Exercise requirements: Could you output each line below exactly as it appears, excluding any pictures?
START Exercise data
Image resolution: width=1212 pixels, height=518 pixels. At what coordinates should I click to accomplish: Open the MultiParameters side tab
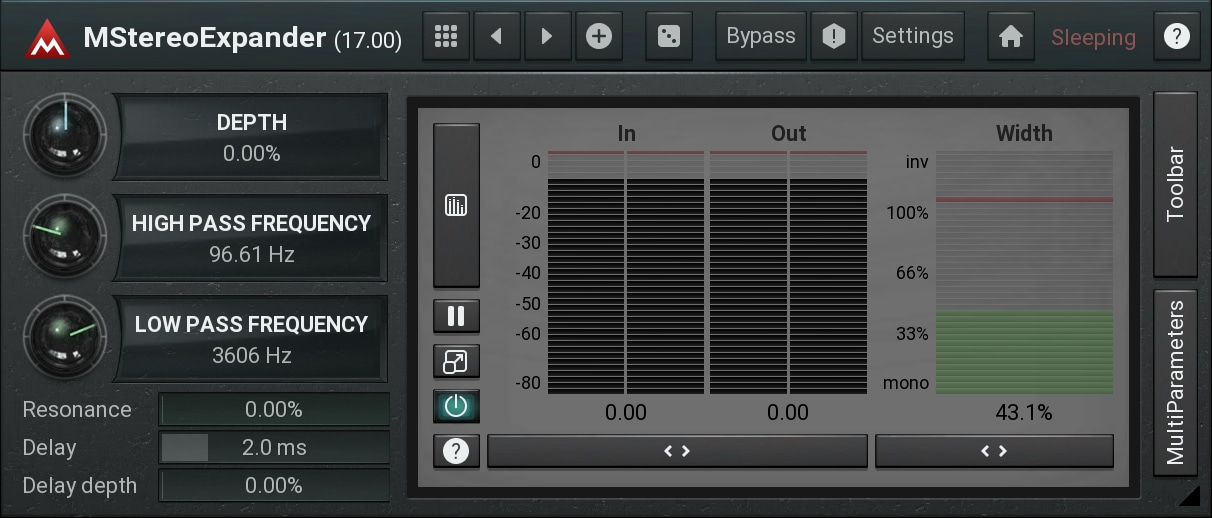(x=1176, y=382)
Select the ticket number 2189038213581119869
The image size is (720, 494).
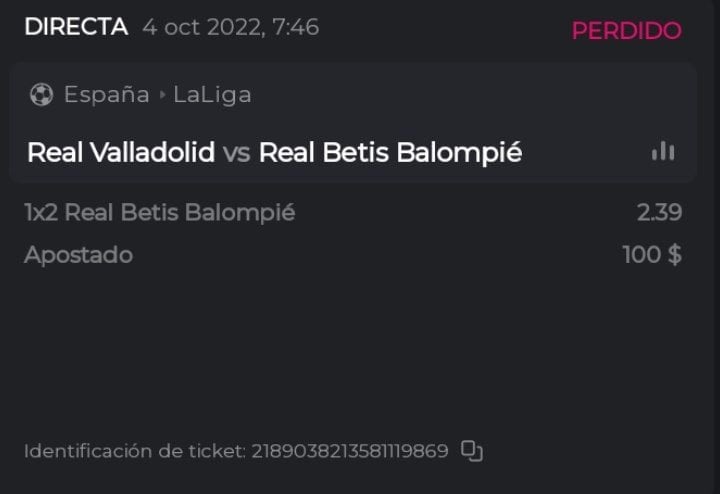pyautogui.click(x=350, y=451)
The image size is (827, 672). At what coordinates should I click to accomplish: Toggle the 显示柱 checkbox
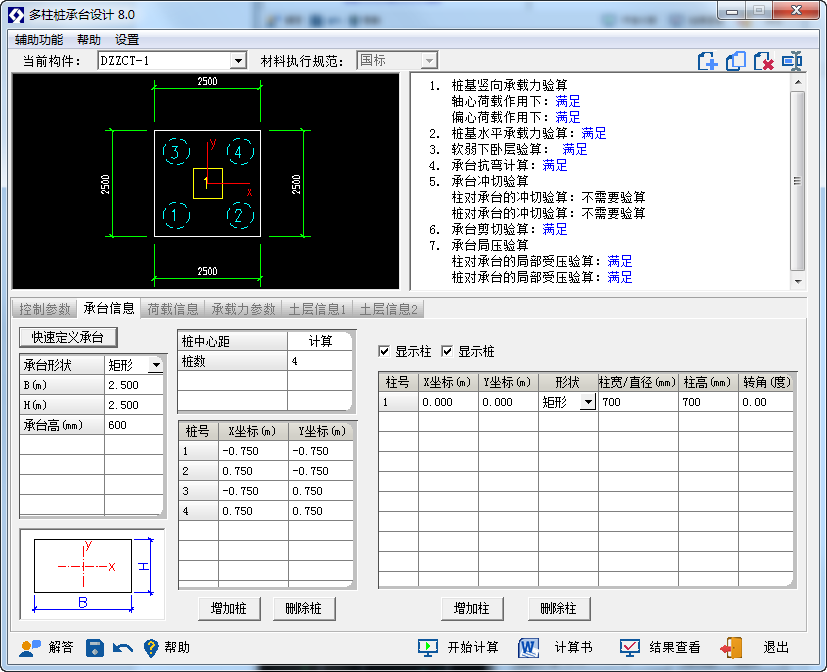click(384, 351)
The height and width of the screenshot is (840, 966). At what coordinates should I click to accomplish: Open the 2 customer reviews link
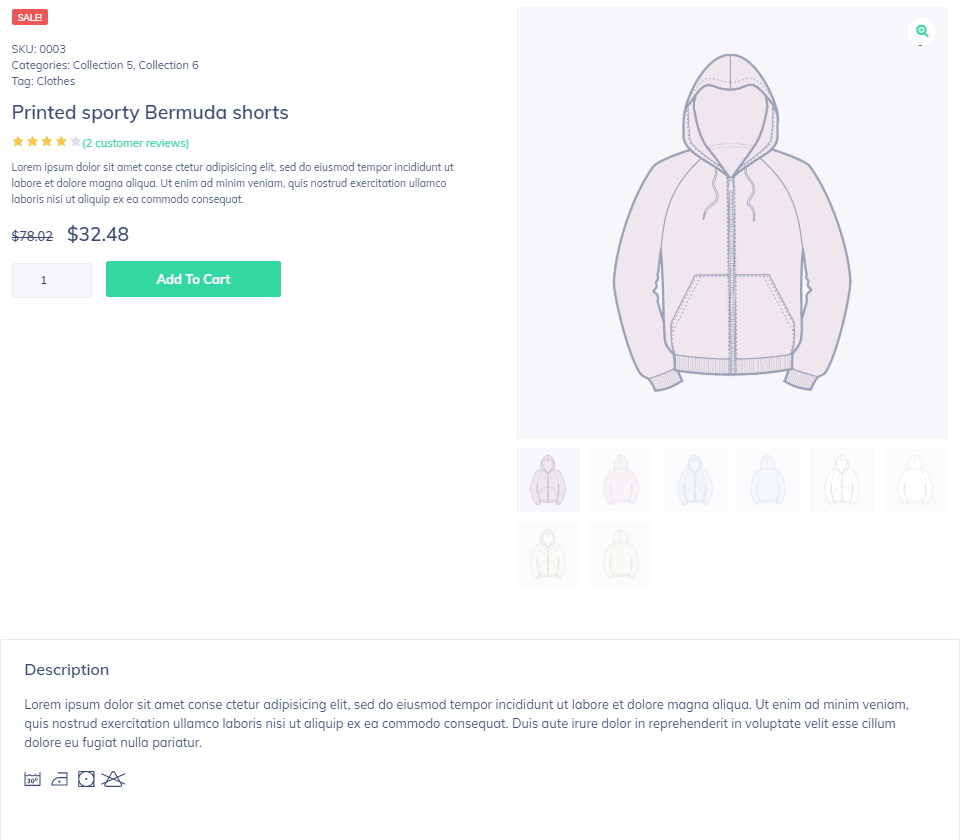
END Exercise data
Result of the exercise:
Image resolution: width=1212 pixels, height=518 pixels. At what coordinates should I click to accomplish: Open the MultiParameters side tab
(x=1176, y=382)
Select the ticket number 2189038213581119869
The image size is (720, 494).
pyautogui.click(x=350, y=451)
The image size is (827, 672). At what coordinates should I click to accomplish: Toggle the 显示柱 checkbox
click(384, 351)
The height and width of the screenshot is (840, 966). At what coordinates should I click to accomplish: Open the 2 customer reviews link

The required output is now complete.